L’Unione europea, che è anche uno dei principali partner commerciali di Reykjavík, ha assunto una posizione radicalmente diversa sul tema delle balene e ha varato una serie di norme che proteggono i cetacei dalla caccia e vietano il consumo, nel territorio comunitario, di prodotti alimentari derivanti da questi animali.
Le misure, che contribuiscono a rendere più vivibile l’habitat delle balene, necessitano però della cooperazione degli Stati non membri per risultare efficaci, dato che stiamo parlando di animali migratori e che si spostano con facilità da un territorio all’altro. In passato l’Unione europea e altri Stati avevano chiesto all’Islanda di rispettare il divieto di caccia alle balene, deciso a livello internazionale, con un messaggio in cui esprimevano opposizione per la «continua e crescente caccia a fini commerciali delle balene, in particolare di balenottere comuni, e al commercio internazionale in corso» e arrivando a un boicottaggio de facto dei prodotti di Reykjavík.
I disaccordi sulla sorte dei cetacei non sono, in realtà, gli unici punti di contrasto tra Islanda e Unione europea. Gli islandesi hanno mostrato, in passato, un certo scetticismo nei confronti dell’adesione (nel 2018, secondo un sondaggio citato dalla prima ministra Jakobsdóttir, il sessanta per cento degli islandesi era contrario) e l’opinione pubblica si è spaccata, temendo la cessione della sovranità a un’organizzazione sovranazionale e le conseguenze negative per il settore ittico.
«Non abbiamo nessuna ragione plausibile per aderire. Il libero scambio con l’Ue è indubbiamente positivo per l’Islanda, portando benefici al Paese, ma sono critica nei confronti delle politiche economiche dell’Unione. La Banca centrale europea è diventata davvero forte senza essere democratica, con strategie economiche lontane dai cittadini e che hanno avuto come risultato lo sviluppo di divisioni interne», ha detto la premier Katrín Jakobsdóttir (leader di Sinistra – Movimento Verde) in un’intervista all’Eurobserver del 2018.
Il collasso del settore bancario islandese del 2008-2009, che si è trasformato in una disputa diplomatica con Paesi Bassi e Regno Unito (allora ancora dentro l’Unione), ha spento buona parte degli entusiasmi e si è tradotto in una consistente maggioranza della popolazione contraria all’adesione. La formazione, dopo le consultazioni del 2013, di un governo parzialmente euroscettico ha portato dapprima a una sospensione e poi ad un’interruzione dei negoziati con Bruxelles. Il tema ha poi perso di importanza negli anni successivi.
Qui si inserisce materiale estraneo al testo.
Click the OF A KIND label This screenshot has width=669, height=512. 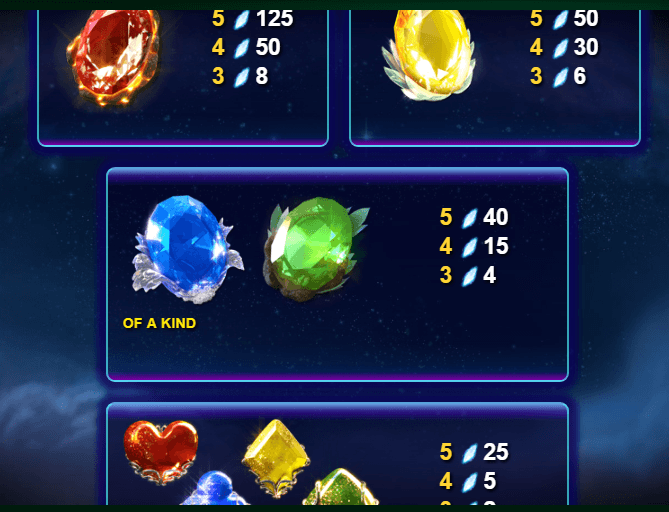(159, 323)
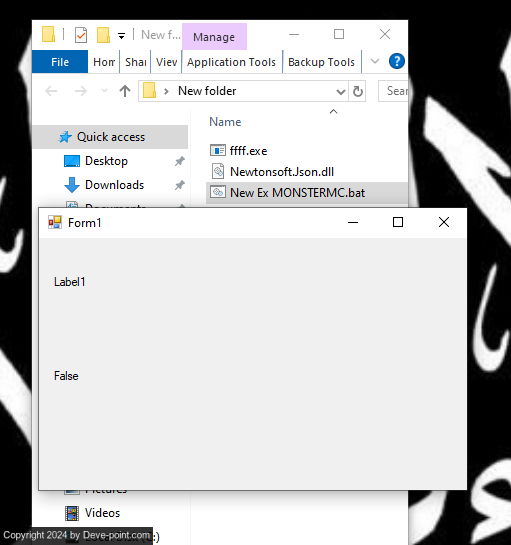Go up one folder level arrow

pos(125,91)
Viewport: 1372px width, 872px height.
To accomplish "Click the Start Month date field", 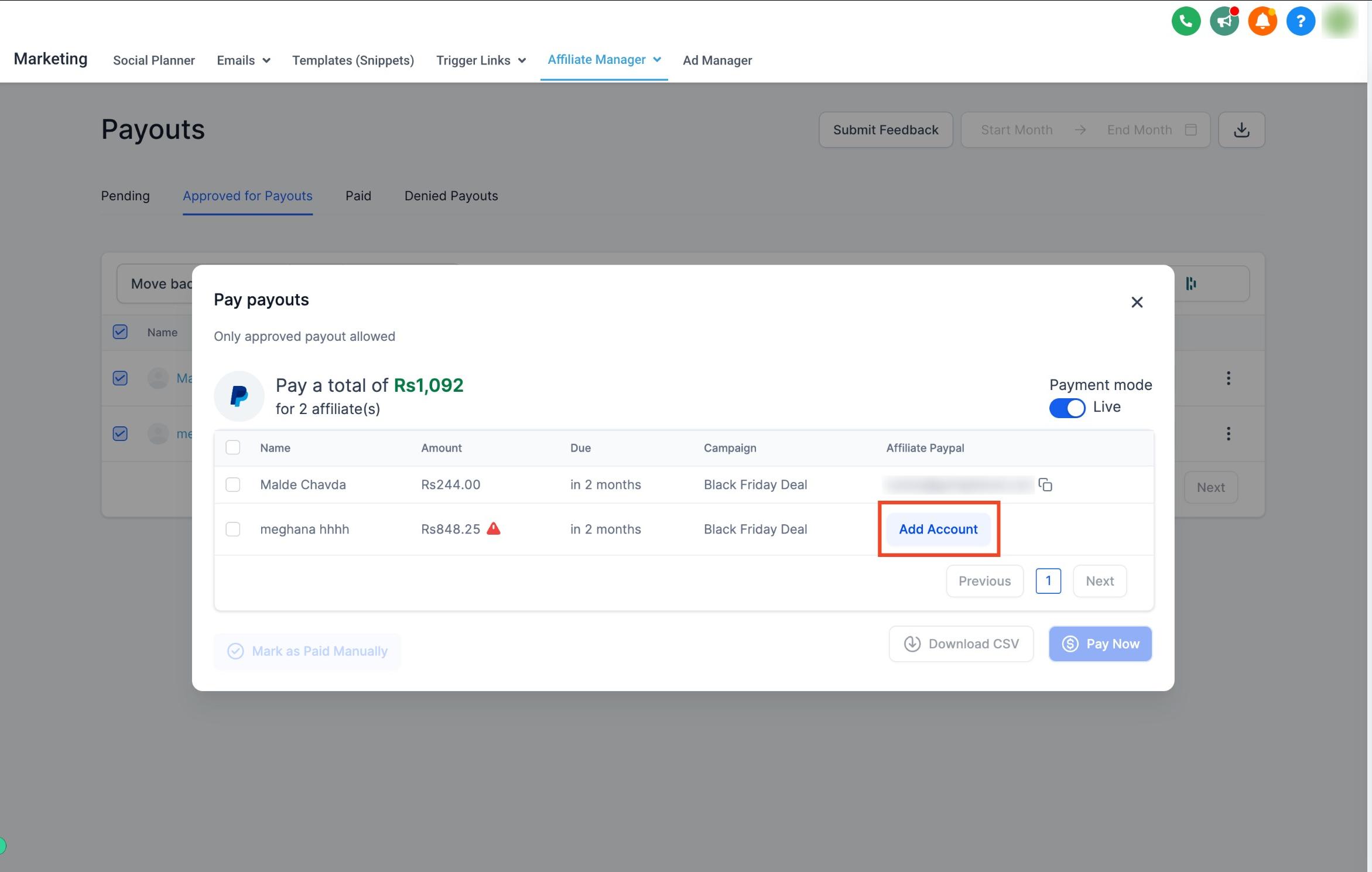I will 1017,129.
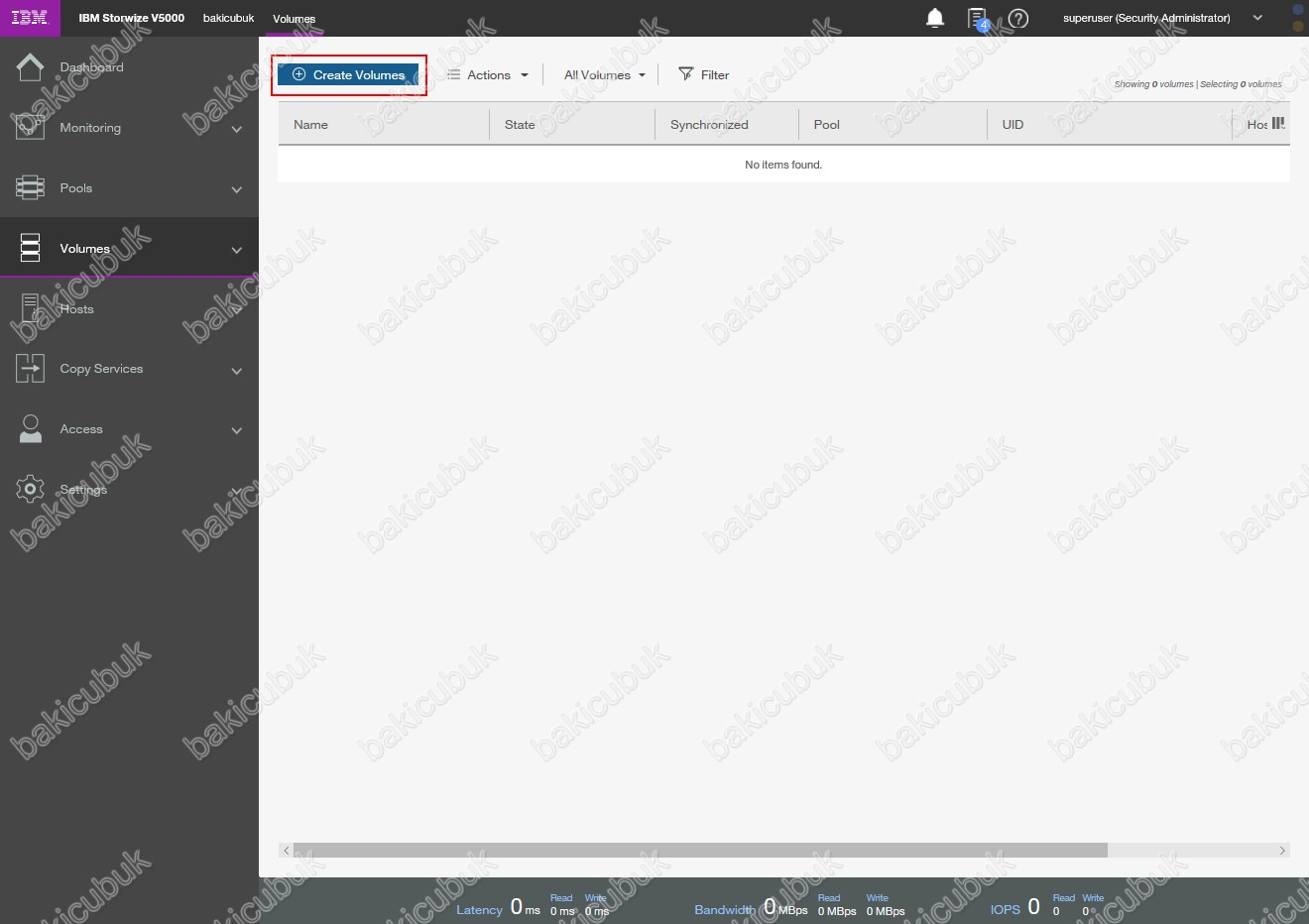The width and height of the screenshot is (1309, 924).
Task: Click the Pools icon in sidebar
Action: pyautogui.click(x=30, y=188)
L’Islanda e Bruxelles sono comunque legate dall’accordo che ha dato vita, nel 1994, al Mercato unico europeo garantendo il libero spostamento di beni, merci e persone tra gli Stati contraenti. L’Unione europea è di gran lunga il primo partner commerciale dell’Islanda e Reykjavík ha inoltre aderito, nel 2001, al trattato di Schengen, abolendo così i controlli ai propri confini per i cittadini provenienti dalle altre Nazioni che ne fanno parte. Non mancano, poi, stretti legami storici, sociali e culturali tra l’Islanda e l’Ue, che garantiscono la persistenza di ottime relazioni bilaterali.